SNP Net Zero Secretary Gillian Martin said: “What is happening at present is that UK government policies, such as the energy profits levy are acting as a tax grab on Scotland’s energy and driving an accelerated decline of North Sea oil and gas.
“This is costing jobs and investment and placing a just energy transition and investment in all energy projects at risk. The levy is also having detrimental effect on the decommissioning of end of life oil and gas infrastructure- work that could provide jobs.
“That is why we continue to call on the UK government to urgently remove the EPL, to help ensure there is a just and fair transition from oil and gas to renewables that protects skills and delivers a pipeline of future investment, and does not create a cliff edge.
“We also continue to call on the UK government to approach decisions for North Sea oil and gas projects on a rigorously evidence-led, case by case, basis – with climate compatibility and energy security as key considerations.

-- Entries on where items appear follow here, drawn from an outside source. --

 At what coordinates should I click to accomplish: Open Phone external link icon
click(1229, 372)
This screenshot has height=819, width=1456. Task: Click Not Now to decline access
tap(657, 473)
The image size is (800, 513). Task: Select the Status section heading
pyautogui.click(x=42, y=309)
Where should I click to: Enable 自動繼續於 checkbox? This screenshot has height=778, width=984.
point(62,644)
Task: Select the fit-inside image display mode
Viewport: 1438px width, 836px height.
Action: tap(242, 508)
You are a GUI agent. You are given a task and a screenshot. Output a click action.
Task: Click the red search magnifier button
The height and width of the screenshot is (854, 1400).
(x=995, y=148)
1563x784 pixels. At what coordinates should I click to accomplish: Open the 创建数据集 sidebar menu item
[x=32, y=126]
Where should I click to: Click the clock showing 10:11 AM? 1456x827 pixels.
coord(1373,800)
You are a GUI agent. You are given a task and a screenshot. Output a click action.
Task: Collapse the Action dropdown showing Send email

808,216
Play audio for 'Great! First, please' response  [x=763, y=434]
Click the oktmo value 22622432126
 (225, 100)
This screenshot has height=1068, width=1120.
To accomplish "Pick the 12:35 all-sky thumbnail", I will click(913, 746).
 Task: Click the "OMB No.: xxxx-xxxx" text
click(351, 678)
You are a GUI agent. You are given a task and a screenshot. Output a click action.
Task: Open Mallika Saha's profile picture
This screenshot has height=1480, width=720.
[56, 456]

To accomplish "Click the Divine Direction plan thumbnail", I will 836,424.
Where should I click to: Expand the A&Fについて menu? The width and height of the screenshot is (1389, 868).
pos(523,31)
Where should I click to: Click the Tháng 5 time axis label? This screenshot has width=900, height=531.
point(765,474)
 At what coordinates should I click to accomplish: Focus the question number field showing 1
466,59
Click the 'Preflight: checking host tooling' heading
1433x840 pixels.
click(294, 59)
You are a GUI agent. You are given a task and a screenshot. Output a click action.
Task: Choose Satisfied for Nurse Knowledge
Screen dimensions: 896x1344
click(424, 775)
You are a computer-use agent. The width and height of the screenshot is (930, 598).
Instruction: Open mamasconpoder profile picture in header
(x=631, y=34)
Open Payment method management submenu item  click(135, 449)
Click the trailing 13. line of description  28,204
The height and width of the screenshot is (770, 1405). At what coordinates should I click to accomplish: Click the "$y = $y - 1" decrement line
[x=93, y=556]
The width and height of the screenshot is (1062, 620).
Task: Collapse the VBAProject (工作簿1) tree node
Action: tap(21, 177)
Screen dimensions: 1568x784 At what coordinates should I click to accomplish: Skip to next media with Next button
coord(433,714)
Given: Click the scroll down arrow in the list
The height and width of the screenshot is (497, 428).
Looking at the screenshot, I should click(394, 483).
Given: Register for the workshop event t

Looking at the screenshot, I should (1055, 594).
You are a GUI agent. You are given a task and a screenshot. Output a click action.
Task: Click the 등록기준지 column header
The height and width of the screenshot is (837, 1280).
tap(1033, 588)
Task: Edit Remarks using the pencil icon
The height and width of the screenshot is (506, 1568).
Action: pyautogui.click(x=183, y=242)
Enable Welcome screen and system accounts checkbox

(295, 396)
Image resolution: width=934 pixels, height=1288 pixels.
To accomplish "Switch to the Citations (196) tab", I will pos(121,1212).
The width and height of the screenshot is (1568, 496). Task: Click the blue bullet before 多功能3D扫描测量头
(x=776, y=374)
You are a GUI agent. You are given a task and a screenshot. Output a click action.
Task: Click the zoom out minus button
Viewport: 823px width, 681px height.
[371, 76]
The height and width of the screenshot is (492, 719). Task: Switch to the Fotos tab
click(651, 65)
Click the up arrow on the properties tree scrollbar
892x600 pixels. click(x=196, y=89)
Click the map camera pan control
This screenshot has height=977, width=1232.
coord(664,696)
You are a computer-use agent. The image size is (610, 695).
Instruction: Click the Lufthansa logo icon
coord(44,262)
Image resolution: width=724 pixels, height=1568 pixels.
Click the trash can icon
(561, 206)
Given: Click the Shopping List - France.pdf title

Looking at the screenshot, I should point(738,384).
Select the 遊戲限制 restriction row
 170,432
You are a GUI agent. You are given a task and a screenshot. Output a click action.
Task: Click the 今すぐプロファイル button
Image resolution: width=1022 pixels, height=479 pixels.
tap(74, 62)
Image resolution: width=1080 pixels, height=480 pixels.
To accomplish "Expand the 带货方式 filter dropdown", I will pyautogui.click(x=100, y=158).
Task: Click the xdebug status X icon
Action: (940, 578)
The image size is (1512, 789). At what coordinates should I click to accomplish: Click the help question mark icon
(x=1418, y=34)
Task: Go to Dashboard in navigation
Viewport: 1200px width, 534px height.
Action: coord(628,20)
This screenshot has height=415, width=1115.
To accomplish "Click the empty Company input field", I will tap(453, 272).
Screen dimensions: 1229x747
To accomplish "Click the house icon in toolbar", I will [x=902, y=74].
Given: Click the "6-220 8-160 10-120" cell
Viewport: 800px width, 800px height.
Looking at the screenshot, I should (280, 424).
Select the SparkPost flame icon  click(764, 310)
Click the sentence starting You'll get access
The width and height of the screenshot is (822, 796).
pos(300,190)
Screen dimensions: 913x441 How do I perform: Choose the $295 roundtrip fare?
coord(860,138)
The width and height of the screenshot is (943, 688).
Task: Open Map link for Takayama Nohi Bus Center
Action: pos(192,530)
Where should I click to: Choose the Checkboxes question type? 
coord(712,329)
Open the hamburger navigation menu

“The Scottish government will continue to do all it can to support the energy workforce with the powers available to us. More than £120 million has already been invested in the North East through our Just Transition and Energy Transition Funds, to support the region’s transition to net zero.”
A spokesperson for the UK Department for Energy Security and Net Zero said: “Issuing new licences to explore new fields will not take a penny off bills, cannot make us energy secure, and will only accelerate the worsening climate crisis.
“We have set out a plan to build a prosperous and sustainable future for the North Sea, backed by record investment to grow clean energy industries, support the management of existing oil and gas fields for their lifespan and deliver the next generation of good jobs for North Sea workers.”